CONSIGNE: Recopiez mot pour mot le passage du texte sur le rapport de l'ONU visant le Canada, de « C'est vrai, tout » à « véritables droits humains. ».

TEXTE:
----------------------------------------

De toute évidence, certains « droits »
sont plus importants que d'autres pour l'ONU, et les Canadiens ont pu noter
ceux que les bureaucrates onusiens privilégient lors du dépôt
il y a deux semaines d'un rapport extrêmement sévère
contre le Canada par le Comité sur les droits économiques,
sociaux et culturels. Le rapport reprend le discours alarmiste à
la mode dans les médias pour dénoncer les multiples problèmes
sociaux qui affligeraient le Canada, de la situation déplorable
des Amérindiens à celle des mères célibataires,
en passant par les sans-abri, les chômeurs et les assistés
sociaux. Solutions? Des programmes fédéraux, des subventions,
des programmes bureaucratiques, des crédits d'impôt, encore
des programmes fédéraux, des normes nationales et, enfin,
d'autres programmes. Le Comité aurait pu s'éviter beaucoup
de travail en demandant simplement au NPD de lui envoyer les résolutions
adoptées à son dernier congrès, ou à n'importe
quelle coalition nationale de syndicats et de groupes communautaires de
lui faire parvenir sa liste de revendications.
C'est vrai, tout le monde au Canada ne profite pas des meilleures conditions
de vie souhaitables. Oui, ce serait merveilleux si tout le monde jouissait
de tous les « droits » sociaux et économiques
que proclame la Déclaration. Mais la meilleure façon de se
rapprocher de cet idéal, ce n'est pas de pousser encore plus loin
l'échec expérimental qu'a été l'État-providence,
mais plutôt d'assurer d'abord sans compromis les libertés
individuelles, et de permettre au dynamisme des individus de créer
cette prospérité. L'État-providence ne fait que siphonner
et épuiser ce dynamisme, et engendre plus de problèmes sociaux
qu'il n'en règle – en plus de brimer les libertés fondamentales,
les véritables droits humains.

----------------------------------------

EXTRAITS:
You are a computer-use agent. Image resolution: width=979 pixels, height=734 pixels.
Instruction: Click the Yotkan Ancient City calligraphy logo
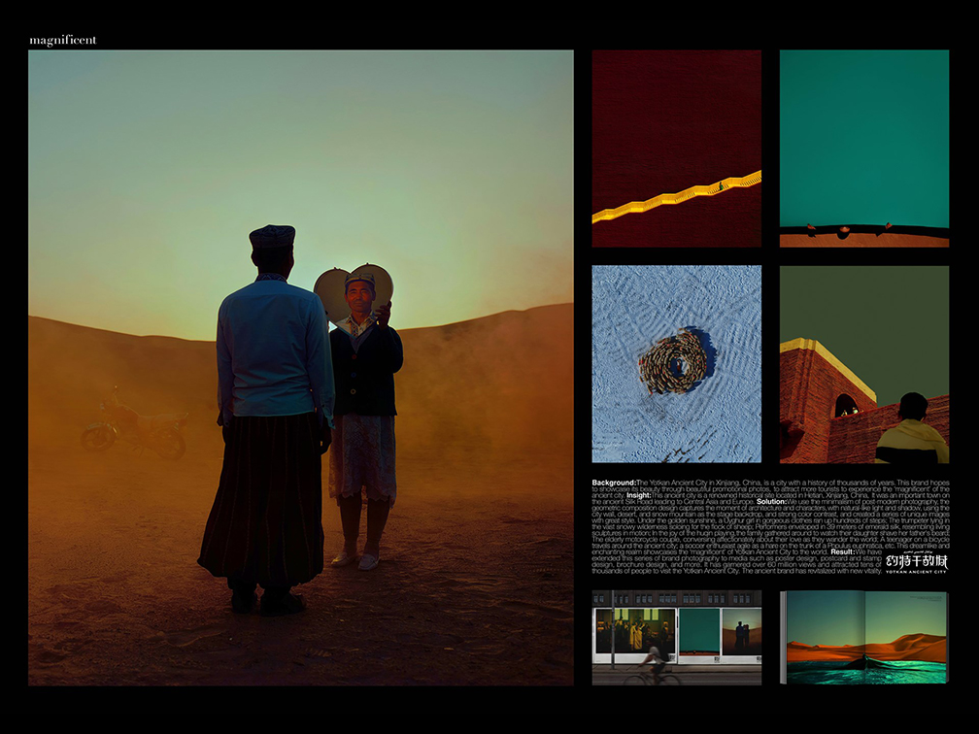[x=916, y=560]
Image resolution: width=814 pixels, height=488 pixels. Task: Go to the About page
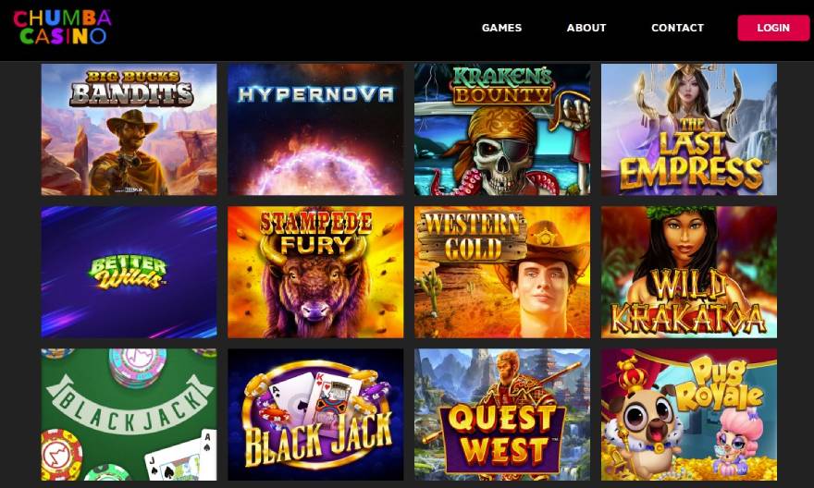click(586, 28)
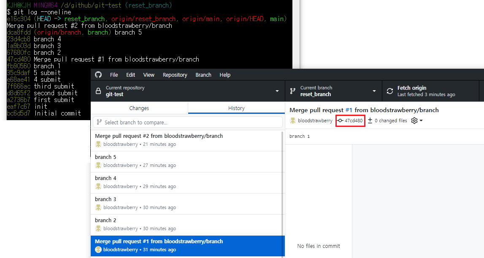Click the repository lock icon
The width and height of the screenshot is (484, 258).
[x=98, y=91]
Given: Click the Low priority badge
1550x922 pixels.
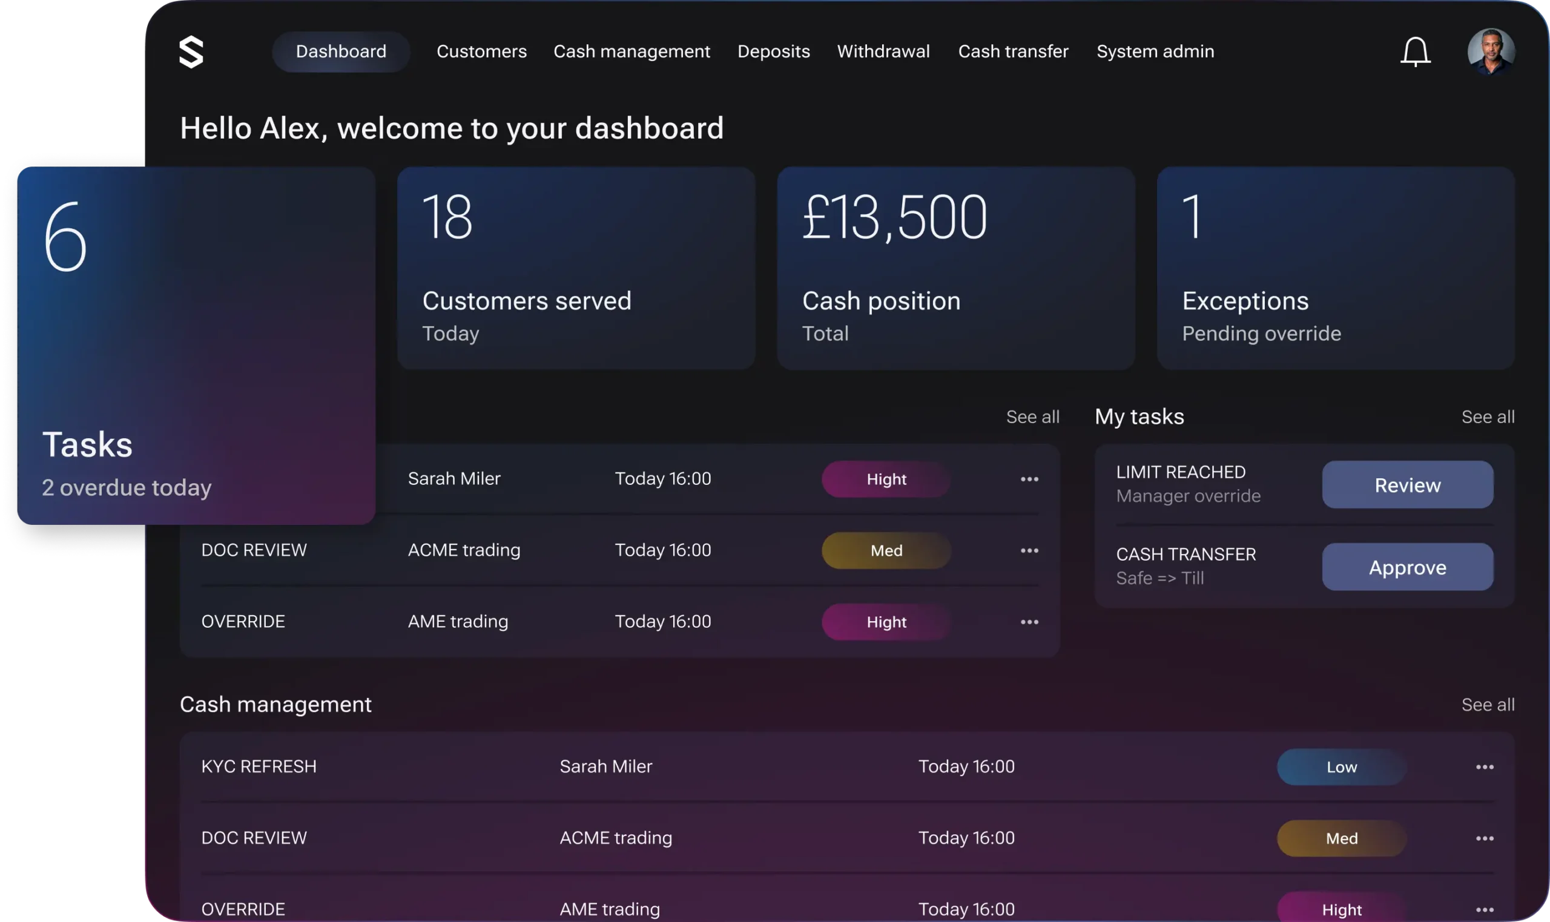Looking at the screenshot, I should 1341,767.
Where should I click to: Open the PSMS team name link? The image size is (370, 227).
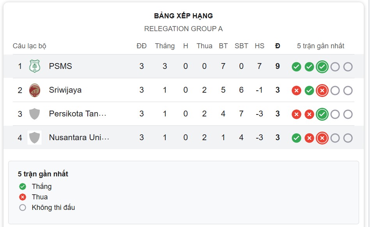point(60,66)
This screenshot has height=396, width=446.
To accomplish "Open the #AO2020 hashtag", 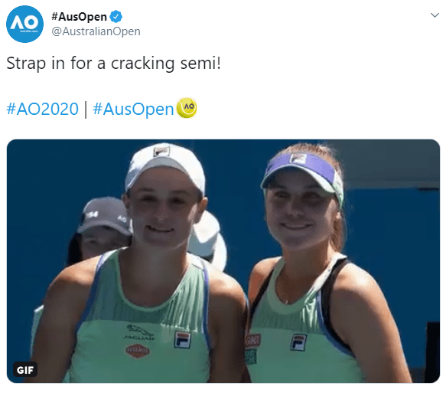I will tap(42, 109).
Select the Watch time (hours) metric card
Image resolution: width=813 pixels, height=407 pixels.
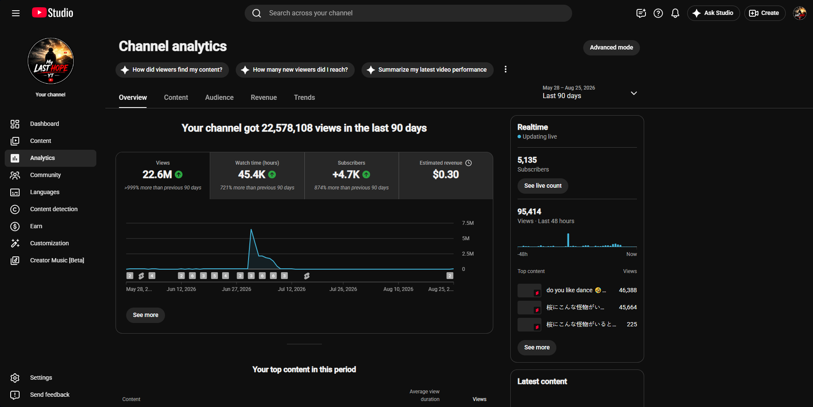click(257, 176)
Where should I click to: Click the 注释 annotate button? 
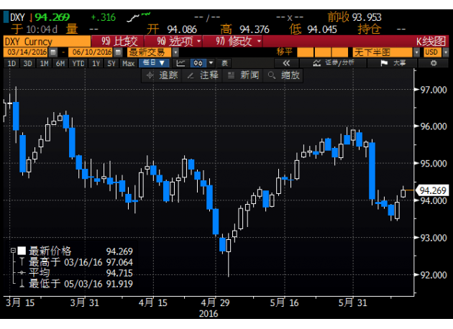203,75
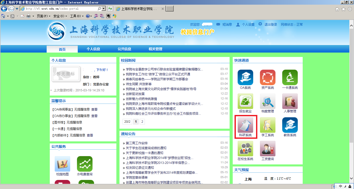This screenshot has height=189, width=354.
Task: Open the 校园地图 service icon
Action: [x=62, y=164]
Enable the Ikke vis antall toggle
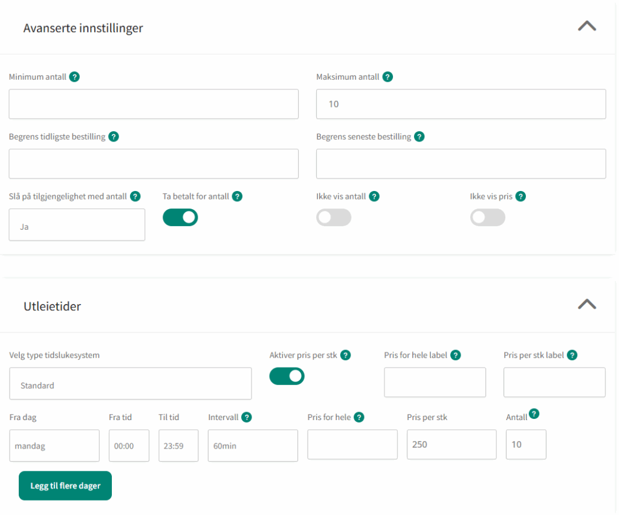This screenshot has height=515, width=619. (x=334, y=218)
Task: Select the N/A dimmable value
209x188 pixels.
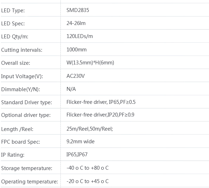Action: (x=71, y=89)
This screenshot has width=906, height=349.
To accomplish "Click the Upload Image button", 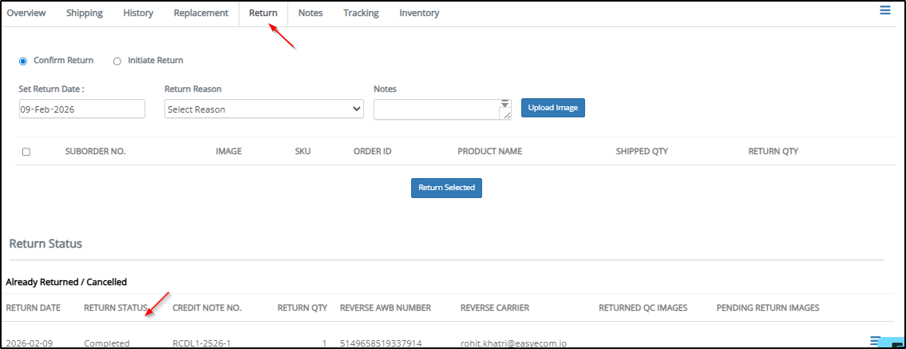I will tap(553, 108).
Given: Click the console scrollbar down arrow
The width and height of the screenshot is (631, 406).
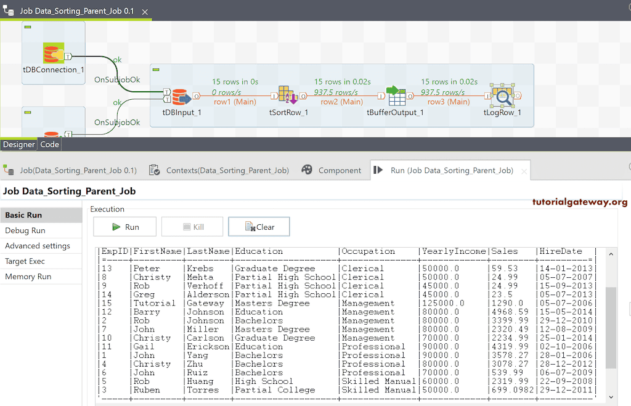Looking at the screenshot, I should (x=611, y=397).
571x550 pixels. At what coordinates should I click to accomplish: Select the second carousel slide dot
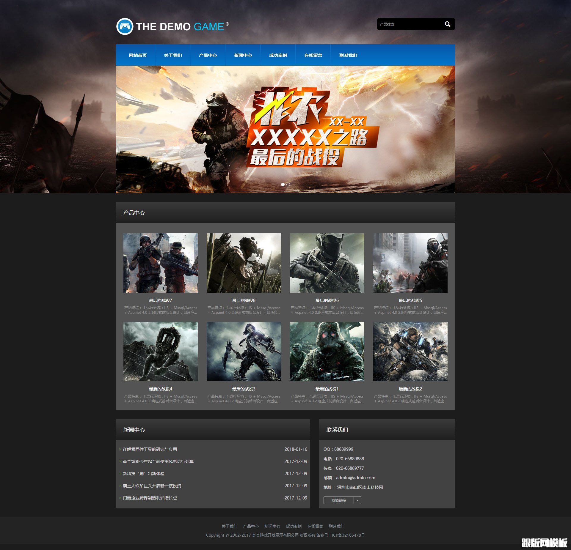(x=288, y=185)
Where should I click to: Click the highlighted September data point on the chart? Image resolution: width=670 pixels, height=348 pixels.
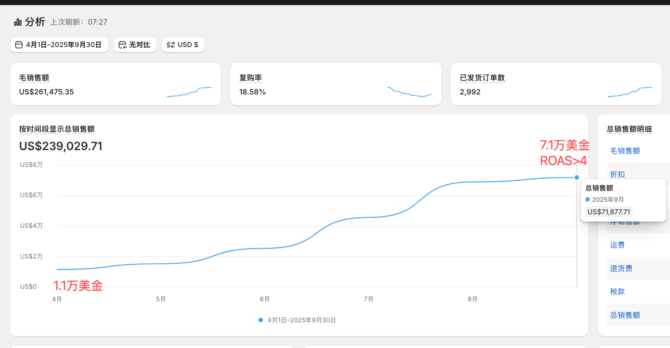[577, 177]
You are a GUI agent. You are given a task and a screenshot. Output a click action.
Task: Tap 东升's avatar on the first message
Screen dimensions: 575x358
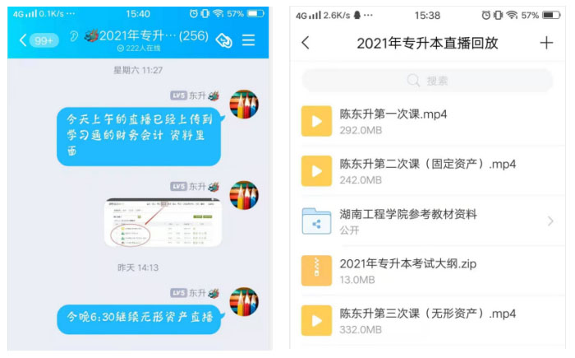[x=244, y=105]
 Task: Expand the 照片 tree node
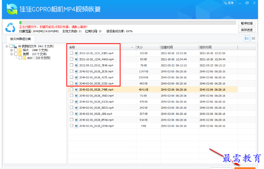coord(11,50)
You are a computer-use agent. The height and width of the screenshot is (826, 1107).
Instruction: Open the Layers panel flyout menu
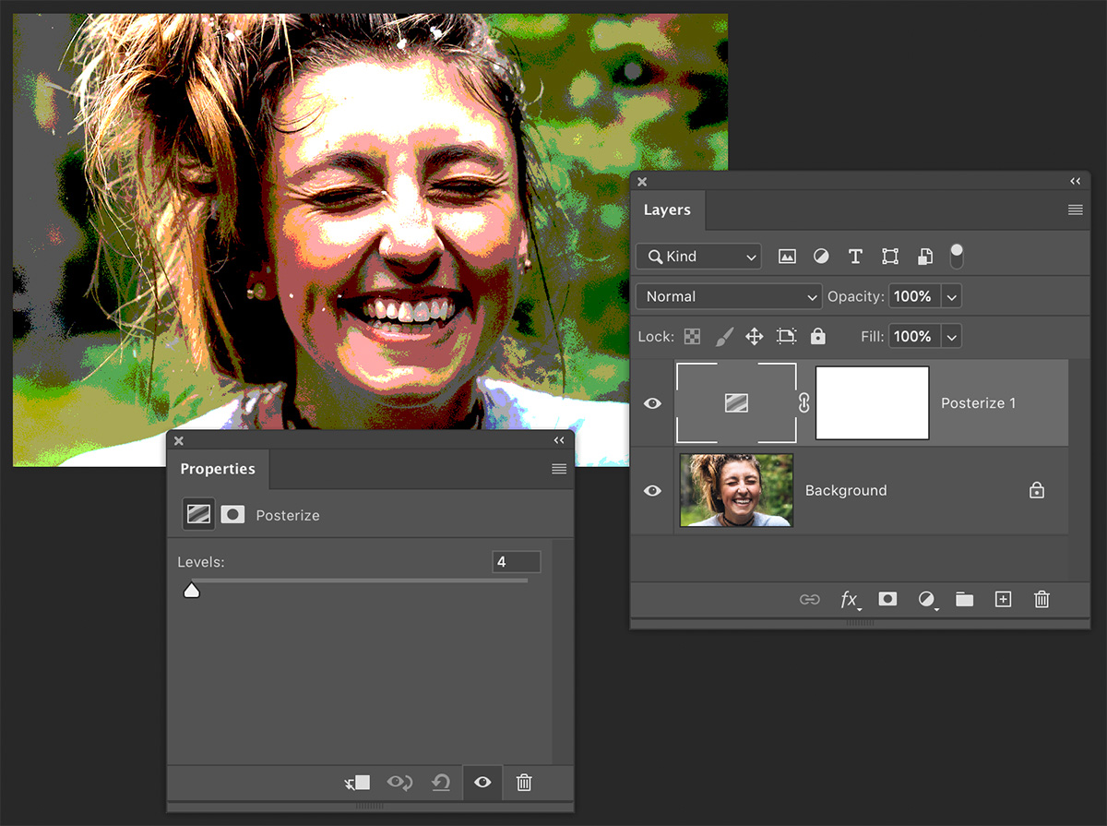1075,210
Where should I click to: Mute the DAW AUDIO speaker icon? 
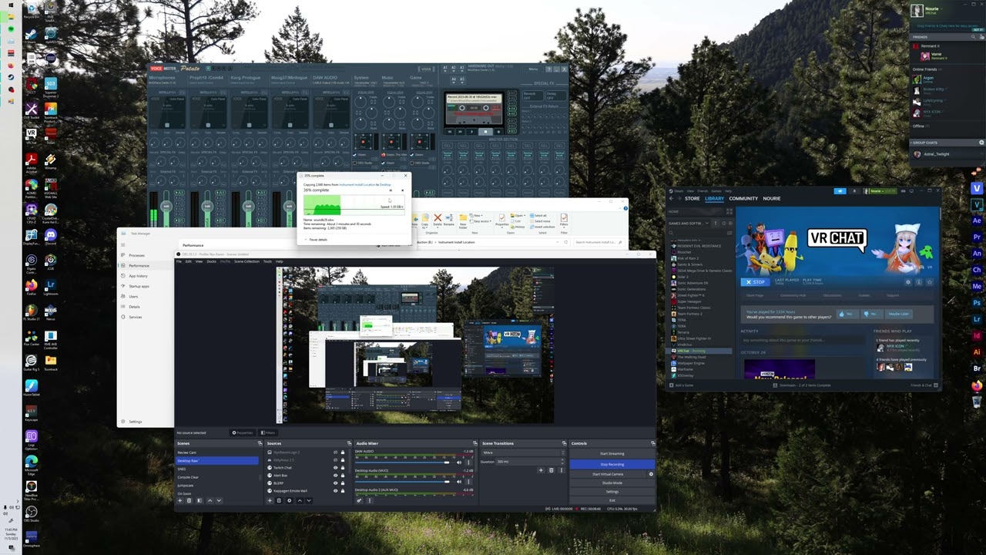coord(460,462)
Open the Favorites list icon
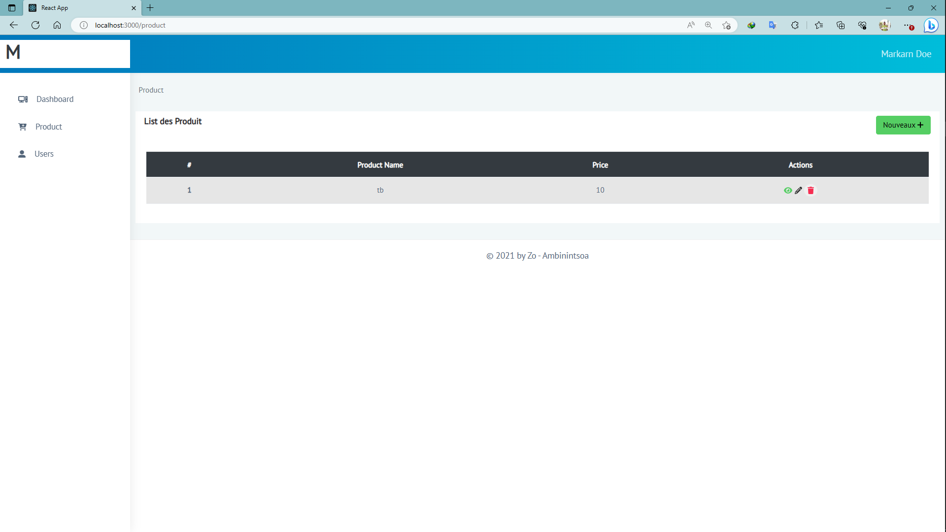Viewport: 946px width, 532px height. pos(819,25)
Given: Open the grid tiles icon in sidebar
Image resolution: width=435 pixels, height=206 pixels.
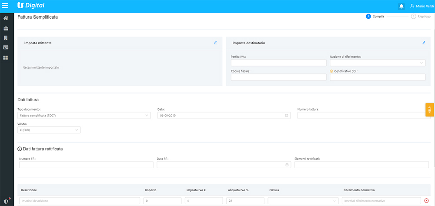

----------------------------------------

RÉPONSE:
C'est vrai, tout le monde au Canada ne profite pas des meilleures conditions
de vie souhaitables. Oui, ce serait merveilleux si tout le monde jouissait
de tous les « droits » sociaux et économiques
que proclame la Déclaration. Mais la meilleure façon de se
rapprocher de cet idéal, ce n'est pas de pousser encore plus loin
l'échec expérimental qu'a été l'État-providence,
mais plutôt d'assurer d'abord sans compromis les libertés
individuelles, et de permettre au dynamisme des individus de créer
cette prospérité. L'État-providence ne fait que siphonner
et épuiser ce dynamisme, et engendre plus de problèmes sociaux
qu'il n'en règle – en plus de brimer les libertés fondamentales,
les véritables droits humains.